## REQUIRED TASKS
• a. Revise the passage on NPC quests starting at "For other characters like" and ending at "substance is there.", putting "novels" in place of "storybooks".
• b. Name every character the passage on NPC quests mentions by name.

## EXCERPTED TEXT
Content starts
Yeah, but I hate lemonade.

Fair enough.  Now that my skills have developed, I can make quests.  I can have the player involved in the narrative.  The question is whether I should go back and make alterations. Yet those conversations all have a distinct flow, from A to B to C, and interrupting them would mangle the dialogue.  For instance, Zora‘s story with her sister is something I considered moving to the inn or some other location, to use space as a substitute for time. Yet all the other dialogue that was built upon that limitation, the assumption that story was already told, would seem out of place.  That isn’t to say these things can’t be addressed, but they will have to be done with care.

For other characters like Wander-Lust, I think they’re much better as they are – living, breathing storybooks – and if a book is interesting enough, I’ve found many players don’t mind reading it cover to cover.  Moreover, some NPCs may not have even been conceived if not for these limitations.  As for the others, I think the best course of action is to do as I did with Zora and Anum-La. To turn the monologues from a period to a comma, to have the player turn the page and write the final chapter.  So when I say the goal is 100 quests, it’s no boast.  Every NPC that has a loose end, or doesn’t work as well as a standalone character, will have a quest, as long as the quality and substance is there.
Content ends
## DATASET EXTRACT
Content starts
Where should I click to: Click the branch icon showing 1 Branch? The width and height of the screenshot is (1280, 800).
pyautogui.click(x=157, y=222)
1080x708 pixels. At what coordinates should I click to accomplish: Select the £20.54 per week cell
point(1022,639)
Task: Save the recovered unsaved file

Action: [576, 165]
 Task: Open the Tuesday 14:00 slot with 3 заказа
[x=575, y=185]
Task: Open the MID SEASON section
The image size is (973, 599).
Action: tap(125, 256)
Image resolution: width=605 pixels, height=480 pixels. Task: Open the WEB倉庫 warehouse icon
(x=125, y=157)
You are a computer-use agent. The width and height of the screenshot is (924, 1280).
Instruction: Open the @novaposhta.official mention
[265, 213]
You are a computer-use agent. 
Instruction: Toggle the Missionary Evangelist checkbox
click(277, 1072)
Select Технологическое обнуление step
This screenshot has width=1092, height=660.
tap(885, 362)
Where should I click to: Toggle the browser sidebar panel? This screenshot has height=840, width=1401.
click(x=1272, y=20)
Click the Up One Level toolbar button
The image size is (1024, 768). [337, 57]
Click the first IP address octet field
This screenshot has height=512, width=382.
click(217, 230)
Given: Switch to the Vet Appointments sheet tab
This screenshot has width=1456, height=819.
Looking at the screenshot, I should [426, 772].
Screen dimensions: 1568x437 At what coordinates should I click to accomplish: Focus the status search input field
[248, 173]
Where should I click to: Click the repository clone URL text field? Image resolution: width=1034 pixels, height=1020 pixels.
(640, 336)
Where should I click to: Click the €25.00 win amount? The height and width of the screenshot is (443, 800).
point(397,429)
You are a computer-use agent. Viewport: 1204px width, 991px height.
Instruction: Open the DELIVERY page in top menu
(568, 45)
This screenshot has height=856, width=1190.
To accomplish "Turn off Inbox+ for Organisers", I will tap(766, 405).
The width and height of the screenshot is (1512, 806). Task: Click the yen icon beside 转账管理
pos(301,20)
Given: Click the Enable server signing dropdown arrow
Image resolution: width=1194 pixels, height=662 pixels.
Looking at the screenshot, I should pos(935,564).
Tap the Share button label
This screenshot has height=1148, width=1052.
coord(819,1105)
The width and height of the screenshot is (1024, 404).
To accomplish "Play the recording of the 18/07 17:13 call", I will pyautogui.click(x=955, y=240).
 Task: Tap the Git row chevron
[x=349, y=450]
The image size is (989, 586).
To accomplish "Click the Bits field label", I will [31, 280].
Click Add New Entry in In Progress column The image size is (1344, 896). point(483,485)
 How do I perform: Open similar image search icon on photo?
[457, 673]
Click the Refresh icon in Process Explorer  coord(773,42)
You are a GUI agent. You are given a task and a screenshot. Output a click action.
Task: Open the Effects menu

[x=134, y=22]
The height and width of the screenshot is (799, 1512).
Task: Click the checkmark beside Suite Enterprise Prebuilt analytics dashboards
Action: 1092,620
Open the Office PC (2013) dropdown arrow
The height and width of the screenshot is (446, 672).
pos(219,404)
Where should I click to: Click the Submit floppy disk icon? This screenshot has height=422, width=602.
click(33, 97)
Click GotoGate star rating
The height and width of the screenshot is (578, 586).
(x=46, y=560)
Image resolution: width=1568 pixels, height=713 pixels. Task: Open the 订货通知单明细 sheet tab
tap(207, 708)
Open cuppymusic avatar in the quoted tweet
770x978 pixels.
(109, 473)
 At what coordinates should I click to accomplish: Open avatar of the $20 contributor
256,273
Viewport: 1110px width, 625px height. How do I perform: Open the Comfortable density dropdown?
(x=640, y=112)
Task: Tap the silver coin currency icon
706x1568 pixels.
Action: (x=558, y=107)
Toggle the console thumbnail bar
Content ends
## RESULTS FOR THE EXERCISE
• a.
For other characters like Wander-Lust, I think they’re much better as they are – living, breathing novels – and if a book is interesting enough, I’ve found many players don’t mind reading it cover to cover.  Moreover, some NPCs may not have even been conceived if not for these limitations.  As for the others, I think the best course of action is to do as I did with Zora and Anum-La. To turn the monologues from a period to a comma, to have the player turn the page and write the final chapter.  So when I say the goal is 100 quests, it’s no boast.  Every NPC that has a loose end, or doesn’t work as well as a standalone character, will have a quest, as long as the quality and substance is there.

• b. Zora, Wander-Lust, Anum-La